Stored entries:
• • • • •

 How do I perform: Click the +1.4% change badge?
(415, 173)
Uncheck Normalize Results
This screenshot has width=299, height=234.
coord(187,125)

• • • • •

◆ **EXERCISE DESCRIPTION**
Tally the lines of the data above that contain the word "Click". Reply with the number alone.

◆ **ANSWER BELOW**
1